Peki Kemal Kılıçdaroğlu’nun adaylığı ne kadar doğru?
Ne tür sakıncaları ya da yararları var?
Bu sorulara Kemal Kılıçdaroğlu kendisi cevap veriyor. Yaklaşık bir yıl önce, 7 Temmuz 2020 tarihinde verdiği bir röportajda şöyle diyor: “Cumhurbaşkanı olacak kişinin aynı zamanda bir parti genel başkanı olmaması lazım. Çünkü cumhurbaşkanı olacak kişi parlamentoda yemin ettiği zaman, anayasanın gereği olarak tarafsız olacağına namusu ve şerefi üzerine ant içiyor. Eğer siz namusunuzu ve şerefinizi korumak isterseniz, namus ve şeref kavramı bizim için çok değerlidir derseniz, bir siyasi partinin genel başkanının cumhurbaşkanı adayı olmaması gerekiyor. Bir partinin genel başkanı bir yargıç atarsa yargıya olan güven temelinden sarsılacaktır. Bizim görüşümüz dün de böyleydi, bugün de böyle, gelecekte de böyle olacak.”
Evet, Kemal bey kendi adaylığı için daha bir yıl önce bunları söylemiş.
Şimdi ne değişti de bu görüşünden vazgeçtiğini, dahası henüz bir yıl önce taşıdığı -bana göre de çok haklı ve doğru- endişeleri niçin terk ettiğini topluma izah etmeli.
Çünkü güven duygusunun oluşumunda bu izahata ihtiyaç var.
Bir parti liderinin adaylığının Kemal Kılıçdaroğlu’nun vurguladığı yönlerin yanında bir diğer sakıncası da şu: Muhtemel seçimi, demokrasiden yana olanlar ile otoriterlikten yana olanların seçimi olmaktan çıkarıp toplumda partilerin iktidar yarışı yaptığı bir seçim algısının oluşmasına neden olacaktır.

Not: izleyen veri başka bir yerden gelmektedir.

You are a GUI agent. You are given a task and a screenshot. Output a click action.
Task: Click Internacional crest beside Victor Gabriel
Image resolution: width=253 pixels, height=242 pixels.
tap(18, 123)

Hem partili cumhurbaşkanına karşı olup hem parti lideri olarak cumhurbaşkanı adayı olmanın ortaya çıkardığı tutarsızlık bir tarafa, bir parti liderinin adaylığının, diğer partilerde ve seçmenlerinde yaratacağı olumsuz etkinin de hesaba katılması gerektiği kanaatindeyim.